- Request A
Reproduce the portion of the passage on English learners that begins at the words "In this chapter, we" and stops after "in this article.".
- Request B
According to the passage on English learners, what percentage of EL students were born in the U.S.?

- Text provided
In this chapter, we address the education of one important and growing subgroup of students in urban settings, those who have been designated as English learners (ELs). Institutionally, this label is intended for students, regardless of age, ethnicity, or social history, who have been identified either by language testing or survey, or by teacher observation or administrative fiat, as not being sufficiently fluent in English to participate fully in courses in that language.1
ELs are now the fastest growing group of students in the country. It is noteworthy that 65% of all EL students are U.S. born (Capps et al., 2005). As such, these are primarily American children and youth whose education we are discussing in this article.
The majority of EL students are concentrated in six states: Arizona, California, New York, Florida, Massachusetts, and Illinois. However, they also represent a growing presence in other settings, such as in Nevada and in Southern states, which have had a marked increase of immigrant populations. In what follows, we offer an examination of the role of research and policy on the educational experiences of ELs. To do so, we focus on the case of Arizona as a way of forestalling the adoption by other states of similar restrictive English-only language policies and aversive actions against immigrant and citizen English language learners alike. We then present educational practices that research has shown to provide specific affordances for ELs but are by and large absent from the educational experiences of these students enrolled in U.S. schools. To conclude, we discuss the ways by which narrow language policies and the absence of equitable educational practices for linguistically diverse students serve to maintain power structures that sustain the status quo.

- Stored data
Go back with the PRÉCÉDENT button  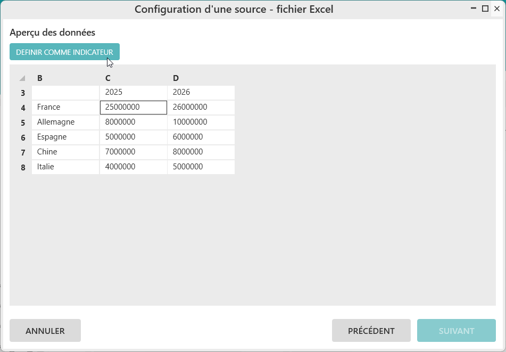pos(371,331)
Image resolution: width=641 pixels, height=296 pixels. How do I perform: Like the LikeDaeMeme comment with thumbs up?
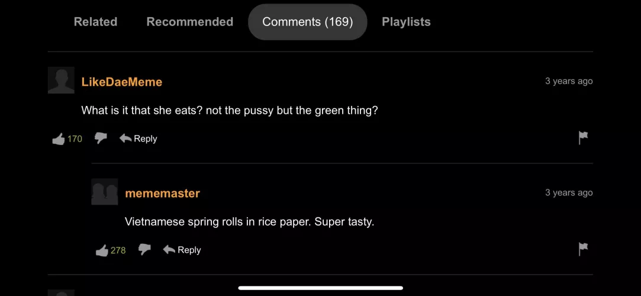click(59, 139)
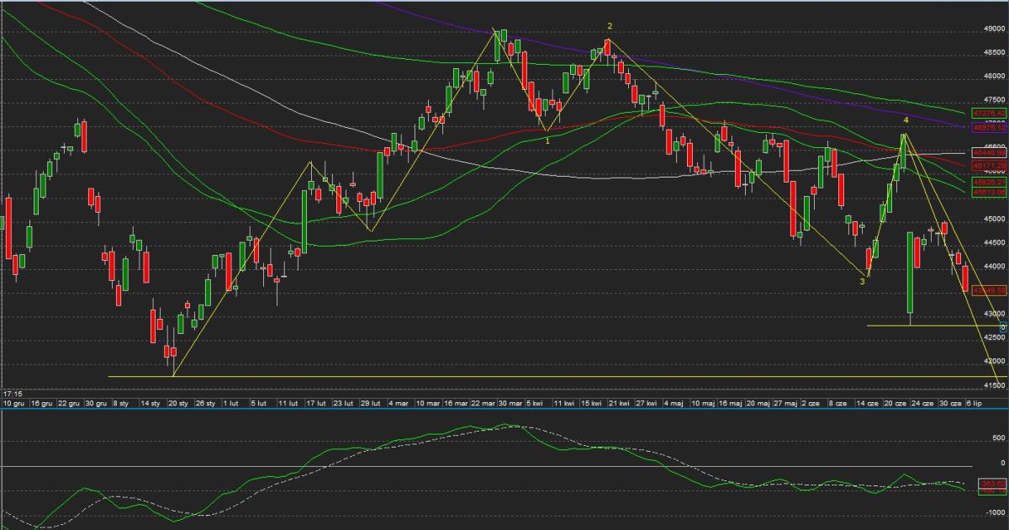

- Reply A
In this chapter, we address the education of one important and growing subgroup of students in urban settings, those who have been designated as English learners (ELs). Institutionally, this label is intended for students, regardless of age, ethnicity, or social history, who have been identified either by language testing or survey, or by teacher observation or administrative fiat, as not being sufficiently fluent in English to participate fully in courses in that language.1
ELs are now the fastest growing group of students in the country. It is noteworthy that 65% of all EL students are U.S. born (Capps et al., 2005). As such, these are primarily American children and youth whose education we are discussing in this article.

- Reply B
65% of all EL students are U.S. born.